> INSTRUCTIONS TO FOLLOW
Reproduce every item below with each occurrence of "computer-use agent" switched to "GUI automation agent" and all other text left untouched.

───── PROVIDED RECORDS

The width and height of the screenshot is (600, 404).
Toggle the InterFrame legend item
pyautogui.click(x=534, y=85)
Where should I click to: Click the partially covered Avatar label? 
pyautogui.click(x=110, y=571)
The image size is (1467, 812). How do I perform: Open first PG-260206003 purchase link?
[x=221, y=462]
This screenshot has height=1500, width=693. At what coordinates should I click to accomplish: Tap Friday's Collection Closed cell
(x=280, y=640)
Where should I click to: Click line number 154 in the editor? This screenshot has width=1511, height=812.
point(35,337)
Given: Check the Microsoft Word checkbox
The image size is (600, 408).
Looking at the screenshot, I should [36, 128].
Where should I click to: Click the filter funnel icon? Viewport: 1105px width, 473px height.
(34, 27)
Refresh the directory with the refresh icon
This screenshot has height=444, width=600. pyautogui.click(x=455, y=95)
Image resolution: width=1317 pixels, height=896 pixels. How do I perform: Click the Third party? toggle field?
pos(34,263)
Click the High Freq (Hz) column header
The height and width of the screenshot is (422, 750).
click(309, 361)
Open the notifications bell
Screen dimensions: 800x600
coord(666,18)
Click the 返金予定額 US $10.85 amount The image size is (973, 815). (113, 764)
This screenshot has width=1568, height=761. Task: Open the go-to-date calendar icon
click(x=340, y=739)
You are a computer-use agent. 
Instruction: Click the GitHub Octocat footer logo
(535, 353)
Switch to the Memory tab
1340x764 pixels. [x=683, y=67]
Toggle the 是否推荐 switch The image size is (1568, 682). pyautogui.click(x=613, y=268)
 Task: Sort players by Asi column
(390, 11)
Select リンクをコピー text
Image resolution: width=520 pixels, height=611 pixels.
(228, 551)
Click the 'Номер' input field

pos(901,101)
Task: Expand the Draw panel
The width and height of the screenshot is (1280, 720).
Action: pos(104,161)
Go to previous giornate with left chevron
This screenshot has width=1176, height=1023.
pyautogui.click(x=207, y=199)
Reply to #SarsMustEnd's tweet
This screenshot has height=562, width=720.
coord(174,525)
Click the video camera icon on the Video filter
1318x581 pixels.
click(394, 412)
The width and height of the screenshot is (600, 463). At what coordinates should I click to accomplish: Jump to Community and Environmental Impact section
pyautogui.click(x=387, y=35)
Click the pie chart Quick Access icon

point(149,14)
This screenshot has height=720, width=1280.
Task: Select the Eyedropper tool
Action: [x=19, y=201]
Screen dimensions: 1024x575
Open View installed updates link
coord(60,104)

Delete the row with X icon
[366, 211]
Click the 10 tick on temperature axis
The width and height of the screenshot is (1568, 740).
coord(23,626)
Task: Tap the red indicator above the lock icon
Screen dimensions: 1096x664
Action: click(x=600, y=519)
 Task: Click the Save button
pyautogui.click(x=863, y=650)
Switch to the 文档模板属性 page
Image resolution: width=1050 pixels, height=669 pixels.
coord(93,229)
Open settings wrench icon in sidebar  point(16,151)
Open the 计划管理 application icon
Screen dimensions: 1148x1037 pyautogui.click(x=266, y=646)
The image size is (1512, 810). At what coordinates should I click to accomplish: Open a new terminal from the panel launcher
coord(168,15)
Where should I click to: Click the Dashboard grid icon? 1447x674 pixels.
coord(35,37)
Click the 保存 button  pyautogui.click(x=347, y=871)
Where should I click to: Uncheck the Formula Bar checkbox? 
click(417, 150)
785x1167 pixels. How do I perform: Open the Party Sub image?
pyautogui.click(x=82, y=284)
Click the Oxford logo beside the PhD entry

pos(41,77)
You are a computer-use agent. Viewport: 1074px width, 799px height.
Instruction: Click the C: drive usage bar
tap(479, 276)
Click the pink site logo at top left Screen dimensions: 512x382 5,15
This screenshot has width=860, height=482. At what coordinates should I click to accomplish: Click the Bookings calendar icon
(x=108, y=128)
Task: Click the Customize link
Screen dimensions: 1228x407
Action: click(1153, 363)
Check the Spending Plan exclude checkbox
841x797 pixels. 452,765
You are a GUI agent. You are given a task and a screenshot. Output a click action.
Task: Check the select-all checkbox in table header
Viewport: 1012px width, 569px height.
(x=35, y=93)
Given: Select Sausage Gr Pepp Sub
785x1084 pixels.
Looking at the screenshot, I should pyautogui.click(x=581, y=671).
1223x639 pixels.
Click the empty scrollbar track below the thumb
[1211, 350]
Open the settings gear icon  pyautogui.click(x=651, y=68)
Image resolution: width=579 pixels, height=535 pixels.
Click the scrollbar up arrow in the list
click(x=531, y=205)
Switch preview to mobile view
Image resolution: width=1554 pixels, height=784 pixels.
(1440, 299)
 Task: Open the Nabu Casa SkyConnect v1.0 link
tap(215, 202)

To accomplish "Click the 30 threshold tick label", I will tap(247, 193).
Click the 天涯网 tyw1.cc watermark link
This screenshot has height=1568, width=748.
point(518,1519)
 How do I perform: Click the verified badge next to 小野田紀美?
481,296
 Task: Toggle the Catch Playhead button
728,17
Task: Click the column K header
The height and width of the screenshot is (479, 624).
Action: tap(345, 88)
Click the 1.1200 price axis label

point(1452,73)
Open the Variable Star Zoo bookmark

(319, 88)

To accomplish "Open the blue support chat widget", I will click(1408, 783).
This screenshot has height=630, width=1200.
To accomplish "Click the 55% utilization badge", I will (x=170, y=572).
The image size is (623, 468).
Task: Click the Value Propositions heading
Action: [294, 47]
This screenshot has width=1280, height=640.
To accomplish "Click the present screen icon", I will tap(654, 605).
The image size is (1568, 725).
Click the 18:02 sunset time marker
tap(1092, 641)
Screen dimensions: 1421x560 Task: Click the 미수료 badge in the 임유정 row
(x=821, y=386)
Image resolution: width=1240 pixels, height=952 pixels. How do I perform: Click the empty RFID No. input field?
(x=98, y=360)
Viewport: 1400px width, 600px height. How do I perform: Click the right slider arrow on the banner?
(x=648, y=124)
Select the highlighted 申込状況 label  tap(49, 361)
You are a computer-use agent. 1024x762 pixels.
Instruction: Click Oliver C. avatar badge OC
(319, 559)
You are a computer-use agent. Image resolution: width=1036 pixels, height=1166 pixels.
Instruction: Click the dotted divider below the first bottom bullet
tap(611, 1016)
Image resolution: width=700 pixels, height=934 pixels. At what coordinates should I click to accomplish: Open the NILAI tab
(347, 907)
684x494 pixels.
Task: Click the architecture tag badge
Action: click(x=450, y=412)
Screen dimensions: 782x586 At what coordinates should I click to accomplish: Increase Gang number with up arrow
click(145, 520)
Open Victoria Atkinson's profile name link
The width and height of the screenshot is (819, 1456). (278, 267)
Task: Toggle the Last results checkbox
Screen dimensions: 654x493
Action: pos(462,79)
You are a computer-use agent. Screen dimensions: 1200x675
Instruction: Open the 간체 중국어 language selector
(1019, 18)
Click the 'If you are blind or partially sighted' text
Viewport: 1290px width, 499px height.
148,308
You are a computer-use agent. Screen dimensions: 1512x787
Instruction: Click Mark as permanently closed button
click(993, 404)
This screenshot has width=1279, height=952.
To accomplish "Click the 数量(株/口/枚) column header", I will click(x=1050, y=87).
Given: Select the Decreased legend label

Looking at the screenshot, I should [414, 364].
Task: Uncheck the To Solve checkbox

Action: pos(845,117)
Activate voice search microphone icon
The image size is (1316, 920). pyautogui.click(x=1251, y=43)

──────────

> ANSWER FOR THE TASK
The width and height of the screenshot is (600, 404).
Toggle the InterFrame legend item
pyautogui.click(x=534, y=85)
Where should I click to: Click the partially covered Avatar label? 
pyautogui.click(x=110, y=571)
The image size is (1467, 812). How do I perform: Open first PG-260206003 purchase link?
[x=221, y=462]
This screenshot has height=1500, width=693. At what coordinates should I click to accomplish: Tap Friday's Collection Closed cell
(x=280, y=640)
Where should I click to: Click line number 154 in the editor? This screenshot has width=1511, height=812.
point(35,337)
Given: Check the Microsoft Word checkbox
The image size is (600, 408).
Looking at the screenshot, I should [36, 128].
Where should I click to: Click the filter funnel icon? Viewport: 1105px width, 473px height.
(34, 27)
Refresh the directory with the refresh icon
This screenshot has height=444, width=600. pyautogui.click(x=455, y=95)
Image resolution: width=1317 pixels, height=896 pixels. How do I perform: Click the Third party? toggle field?
pos(34,263)
Click the High Freq (Hz) column header
The height and width of the screenshot is (422, 750).
click(309, 361)
Open the notifications bell
Screen dimensions: 800x600
coord(666,18)
Click the 返金予定額 US $10.85 amount The image size is (973, 815). (113, 764)
This screenshot has width=1568, height=761. Task: Open the go-to-date calendar icon
click(x=340, y=739)
You are a GUI automation agent. 
Instruction: Click the GitHub Octocat footer logo
(535, 353)
Switch to the Memory tab
1340x764 pixels. [x=683, y=67]
Toggle the 是否推荐 switch The image size is (1568, 682). pyautogui.click(x=613, y=268)
 Task: Sort players by Asi column
(390, 11)
Select リンクをコピー text
Image resolution: width=520 pixels, height=611 pixels.
(228, 551)
Click the 'Номер' input field

pos(901,101)
Task: Expand the Draw panel
The width and height of the screenshot is (1280, 720).
Action: pos(104,161)
Go to previous giornate with left chevron
This screenshot has width=1176, height=1023.
pyautogui.click(x=207, y=199)
Reply to #SarsMustEnd's tweet
This screenshot has height=562, width=720.
coord(174,525)
Click the video camera icon on the Video filter
1318x581 pixels.
click(394, 412)
The width and height of the screenshot is (600, 463). At what coordinates should I click to accomplish: Jump to Community and Environmental Impact section
pyautogui.click(x=387, y=35)
Click the pie chart Quick Access icon

point(149,14)
This screenshot has height=720, width=1280.
Task: Select the Eyedropper tool
Action: [x=19, y=201]
Screen dimensions: 1024x575
Open View installed updates link
coord(60,104)

Delete the row with X icon
[366, 211]
Click the 10 tick on temperature axis
The width and height of the screenshot is (1568, 740).
coord(23,626)
Task: Tap the red indicator above the lock icon
Screen dimensions: 1096x664
Action: click(x=600, y=519)
 Task: Click the Save button
pyautogui.click(x=863, y=650)
Switch to the 文档模板属性 page
Image resolution: width=1050 pixels, height=669 pixels.
coord(93,229)
Open settings wrench icon in sidebar  point(16,151)
Open the 计划管理 application icon
Screen dimensions: 1148x1037 pyautogui.click(x=266, y=646)
The image size is (1512, 810). At what coordinates should I click to accomplish: Open a new terminal from the panel launcher
coord(168,15)
Where should I click to: Click the Dashboard grid icon? 1447x674 pixels.
coord(35,37)
Click the 保存 button  pyautogui.click(x=347, y=871)
Where should I click to: Uncheck the Formula Bar checkbox? 
click(417, 150)
785x1167 pixels. How do I perform: Open the Party Sub image?
pyautogui.click(x=82, y=284)
Click the Oxford logo beside the PhD entry

pos(41,77)
You are a GUI automation agent. Viewport: 1074px width, 799px height.
Instruction: Click the C: drive usage bar
tap(479, 276)
Click the pink site logo at top left Screen dimensions: 512x382 5,15
This screenshot has width=860, height=482. At what coordinates should I click to accomplish: Click the Bookings calendar icon
(x=108, y=128)
Task: Click the Customize link
Screen dimensions: 1228x407
Action: click(1153, 363)
Check the Spending Plan exclude checkbox
841x797 pixels. 452,765
You are a GUI agent. You are given a task and a screenshot. Output a click action.
Task: Check the select-all checkbox in table header
Viewport: 1012px width, 569px height.
(x=35, y=93)
Given: Select Sausage Gr Pepp Sub
785x1084 pixels.
Looking at the screenshot, I should pyautogui.click(x=581, y=671).
1223x639 pixels.
Click the empty scrollbar track below the thumb
[1211, 350]
Open the settings gear icon  pyautogui.click(x=651, y=68)
Image resolution: width=579 pixels, height=535 pixels.
Click the scrollbar up arrow in the list
click(x=531, y=205)
Switch preview to mobile view
Image resolution: width=1554 pixels, height=784 pixels.
(1440, 299)
 Task: Open the Nabu Casa SkyConnect v1.0 link
tap(215, 202)

To accomplish "Click the 30 threshold tick label", I will tap(247, 193).
Click the 天涯网 tyw1.cc watermark link
This screenshot has height=1568, width=748.
point(518,1519)
 How do I perform: Click the verified badge next to 小野田紀美?
481,296
 Task: Toggle the Catch Playhead button
728,17
Task: Click the column K header
The height and width of the screenshot is (479, 624).
Action: tap(345, 88)
Click the 1.1200 price axis label

point(1452,73)
Open the Variable Star Zoo bookmark

(319, 88)

To accomplish "Open the blue support chat widget", I will click(1408, 783).
This screenshot has height=630, width=1200.
To accomplish "Click the 55% utilization badge", I will (x=170, y=572).
The image size is (623, 468).
Task: Click the Value Propositions heading
Action: [294, 47]
This screenshot has width=1280, height=640.
To accomplish "Click the present screen icon", I will tap(654, 605).
The image size is (1568, 725).
Click the 18:02 sunset time marker
tap(1092, 641)
Screen dimensions: 1421x560 Task: Click the 미수료 badge in the 임유정 row
(x=821, y=386)
Image resolution: width=1240 pixels, height=952 pixels. How do I perform: Click the empty RFID No. input field?
(x=98, y=360)
Viewport: 1400px width, 600px height. How do I perform: Click the right slider arrow on the banner?
(x=648, y=124)
Select the highlighted 申込状況 label  tap(49, 361)
You are a GUI automation agent. 1024x762 pixels.
Instruction: Click Oliver C. avatar badge OC
(319, 559)
You are a GUI automation agent. Image resolution: width=1036 pixels, height=1166 pixels.
Instruction: Click the dotted divider below the first bottom bullet
tap(611, 1016)
Image resolution: width=700 pixels, height=934 pixels. At what coordinates should I click to accomplish: Open the NILAI tab
(347, 907)
684x494 pixels.
Task: Click the architecture tag badge
Action: click(x=450, y=412)
Screen dimensions: 782x586 At what coordinates should I click to accomplish: Increase Gang number with up arrow
click(145, 520)
Open Victoria Atkinson's profile name link
The width and height of the screenshot is (819, 1456). (278, 267)
Task: Toggle the Last results checkbox
Screen dimensions: 654x493
Action: pos(462,79)
You are a GUI automation agent. Screen dimensions: 1200x675
Instruction: Open the 간체 중국어 language selector
(1019, 18)
Click the 'If you are blind or partially sighted' text
Viewport: 1290px width, 499px height.
148,308
You are a GUI automation agent. Screen dimensions: 1512x787
Instruction: Click Mark as permanently closed button
click(993, 404)
This screenshot has width=1279, height=952.
To accomplish "Click the 数量(株/口/枚) column header", I will click(x=1050, y=87).
Given: Select the Decreased legend label

Looking at the screenshot, I should [414, 364].
Task: Uncheck the To Solve checkbox

Action: pos(845,117)
Activate voice search microphone icon
The image size is (1316, 920). pyautogui.click(x=1251, y=43)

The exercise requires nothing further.